Task to complete >> Could you print the entries below exactly, starting at the line that contains "zhanna.zhaparova@shkulev.ru (35, 2055)" and stopping after the last one?

Saved entries
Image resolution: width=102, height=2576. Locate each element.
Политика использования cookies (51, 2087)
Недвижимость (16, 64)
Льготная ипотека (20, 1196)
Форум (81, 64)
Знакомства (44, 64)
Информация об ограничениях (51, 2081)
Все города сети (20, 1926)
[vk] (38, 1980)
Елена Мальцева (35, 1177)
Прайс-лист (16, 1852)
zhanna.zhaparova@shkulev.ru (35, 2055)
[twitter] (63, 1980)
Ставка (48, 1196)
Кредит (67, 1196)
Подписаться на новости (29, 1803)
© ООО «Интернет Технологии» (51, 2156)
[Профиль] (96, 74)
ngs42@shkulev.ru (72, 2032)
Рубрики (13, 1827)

Result of the exercise >>
zhanna.zhaparova@shkulev.ru (35, 2055)
[twitter] (63, 1980)
Ставка (48, 1196)
Кредит (67, 1196)
Подписаться на новости (29, 1803)
© ООО «Интернет Технологии» (51, 2156)
[Профиль] (96, 74)
ngs42@shkulev.ru (72, 2032)
Рубрики (13, 1827)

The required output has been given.